- _TAREFA 1_: Transcreva, do texto sobre a lei do uso de celulares nas escolas, o trecho que abre com as palavras contendo "Os impactos da" e fecha com "Palácio do Planalto.".
- _TAREFA 2_: Escreva a continuação do texto sobre a lei do uso de celulares nas escolas, começando logo após a última frase apresentada.

- _TEXTO DE ORIGEM_:
-=-=-

Os impactos da lei sobre o uso de celulares no ambiente escolar
Ainda sem prazo estabelecido para sua adaptação, nova lei traz desafios e um trabalho de conscientização da comunidade escolar
Já está em vigor: os celulares em sala de aula deverão ser desligados, exceto em circunstâncias específicas, trazendo um impacto direto na dinâmica educacional. Sem vetos, a Lei nº 15.100/2025 foi sancionada pelo presidente da República, Luiz Inácio Lula da Silva, em cerimônia ocorrida no dia 13 de janeiro, no Palácio do Planalto.
Em linhas gerais, os estudantes que cursam até o quinto ano do Ensino Fundamental 1 serão proibidos de usar o aparelho. Já os alunos do sexto ano do Ensino Fundamental 2 e do Ensino Médio poderão utilizá-lo somente para fins pedagógicos (com orientação do professor). Também é tolerada a tecnologia para garantir acessibilidade aos jovens com deficiência ou em casos de violência no entorno da unidade de ensino.
Este movimento da proibição uso de celulares no ambiente escolar tem relação, entre outros pontos, com uma fobia que, cada vez mais, está presente na sociedade: a nomofobia. Esta perturbação, que é o medo de estar sem celular, pode causar ansiedade, depressão e isolamento, além de problemas físicos, como dores de cabeça. Para ter uma dimensão, o uso do celular é considerado um vício similar ao uso de drogas ilícitas, pois ativa o sistema de recompensa do cérebro.
A grande dúvida sobre a lei é o prazo determinado para que as escolas se moldem a ela. O presidente do SINEPE/RS, Oswaldo Dalpiaz, destaca que é preciso aguardar as orientações do Ministério da Educação (MEC) e do Conselho Estadual de Educação (CEEd/RS), responsáveis por fornecer as diretrizes adicionais para auxiliar as instituições de ensino na adequação às novas regras.
Dalpiaz relata que muitas escolas do sistema privado já fizeram ou estão fazendo esta mobilização sobre a utilização do celular em sala de aula. “Grande parte deste trabalho é realizado para a conscientização do uso, muito mais do que olhar a proibição”, comenta.
Para ele, o resultado obtido até agora, mostra que, quando os pais e os alunos são envolvidos no processo, existe uma adesão significativa, sendo o melhor caminho a ser seguido. Ou seja, o proibir por proibir não é educativo.
Na sua visão, o essencial é alterar o modo de uso de celulares no ambiente escolar. “O caminho mais seguro e mais consistente é o convencimento, o diálogo, a persistência de mostrar as vantagens humanas que o bom uso pode construir. Existem valores, modos de viver e se relacionar que necessitam ser redescobertos. Talvez este seja um bom momento para isto”, sugere.

-=-=-

- _DADOS DE ENTRADA_:
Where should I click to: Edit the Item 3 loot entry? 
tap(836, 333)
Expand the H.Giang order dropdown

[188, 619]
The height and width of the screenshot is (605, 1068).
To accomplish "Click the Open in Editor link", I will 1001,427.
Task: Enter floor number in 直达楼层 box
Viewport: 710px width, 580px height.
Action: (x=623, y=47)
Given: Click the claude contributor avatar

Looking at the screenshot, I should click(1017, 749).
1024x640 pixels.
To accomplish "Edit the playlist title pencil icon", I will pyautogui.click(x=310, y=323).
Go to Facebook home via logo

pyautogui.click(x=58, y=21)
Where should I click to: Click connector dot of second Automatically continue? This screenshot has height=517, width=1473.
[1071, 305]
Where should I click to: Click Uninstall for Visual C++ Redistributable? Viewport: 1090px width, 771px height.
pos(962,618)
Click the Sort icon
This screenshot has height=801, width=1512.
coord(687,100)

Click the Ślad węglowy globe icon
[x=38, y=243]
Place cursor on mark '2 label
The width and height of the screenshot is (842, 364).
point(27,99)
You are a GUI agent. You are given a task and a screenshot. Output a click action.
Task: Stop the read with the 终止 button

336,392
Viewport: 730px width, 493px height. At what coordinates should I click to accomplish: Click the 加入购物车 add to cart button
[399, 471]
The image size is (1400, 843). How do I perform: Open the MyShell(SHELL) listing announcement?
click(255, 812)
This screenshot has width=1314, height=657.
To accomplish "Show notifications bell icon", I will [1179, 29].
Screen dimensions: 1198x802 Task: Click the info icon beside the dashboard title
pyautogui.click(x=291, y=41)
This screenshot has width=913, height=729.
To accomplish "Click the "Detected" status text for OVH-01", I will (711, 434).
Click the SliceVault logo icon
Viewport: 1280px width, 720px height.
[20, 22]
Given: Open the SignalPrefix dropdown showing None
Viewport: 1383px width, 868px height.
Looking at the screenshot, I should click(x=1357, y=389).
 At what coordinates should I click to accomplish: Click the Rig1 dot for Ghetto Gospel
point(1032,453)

-=-=-

- _RESPOSTA 1_:
Os impactos da lei sobre o uso de celulares no ambiente escolar
Ainda sem prazo estabelecido para sua adaptação, nova lei traz desafios e um trabalho de conscientização da comunidade escolar
Já está em vigor: os celulares em sala de aula deverão ser desligados, exceto em circunstâncias específicas, trazendo um impacto direto na dinâmica educacional. Sem vetos, a Lei nº 15.100/2025 foi sancionada pelo presidente da República, Luiz Inácio Lula da Silva, em cerimônia ocorrida no dia 13 de janeiro, no Palácio do Planalto.

- _RESPOSTA 2_:
No entendimento da coordenadora do curso de Pedagogia da Faculdade da Associação Brasiliense de Educação (FABE), Raquel Ferlin, diante desta lei, é preciso muito cuidado para que não haja uma perda de conhecimento por não usar as tecnologias. “Hoje em dia, existem muitos recursos, por isso acredito que devemos preparar os alunos e conscientizá-los”, aponta.
Em pensamento semelhante, a diretora do Colégio Santa Inês e integrante da diretoria do SINEPE/RS, Ir. Celassi Dalpiaz, em um artigo publicado no portal Educação em Pauta, destaca que: “de nada serve demonizar a tecnologia sem entendermos o compromisso parental de oferecer às crianças e jovens o nosso olhar adulto, regulando-os no uso e nas escolhas e oferecendo-lhes outras possibilidades de trocas.”
Raquel também apoia o diálogo como algo essencial e, para isso, sugere que seja realizado de maneira clara, franca e assertiva, bem como as regras podem ser inseridas durante a reunião de pais. “Pode comentar sobre a lei e pedir o apoio deles em relação a isso. Até porque não adianta a escola segurar o aparelho na entrada e entregar nos 15 minutos finais, sendo que nas outras 20 horas do dia o estudante ficou mexendo nele”, constata.
Por ser também coordenadora pedagógica do Fundamental 2 e Ensino Médio do Colégio Gabriel Taborin e vivenciar o dia a dia do ambiente escolar, ela sugere que a integração das normas seja de maneira simples. “Por exemplo, em nossa escola reunimos os alunos do quinto, sexto e sétimo anos em um auditório. Montamos uma apresentação em que falamos diversos assuntos, como as regras do uniforme ou as novidades do colégio”, diz.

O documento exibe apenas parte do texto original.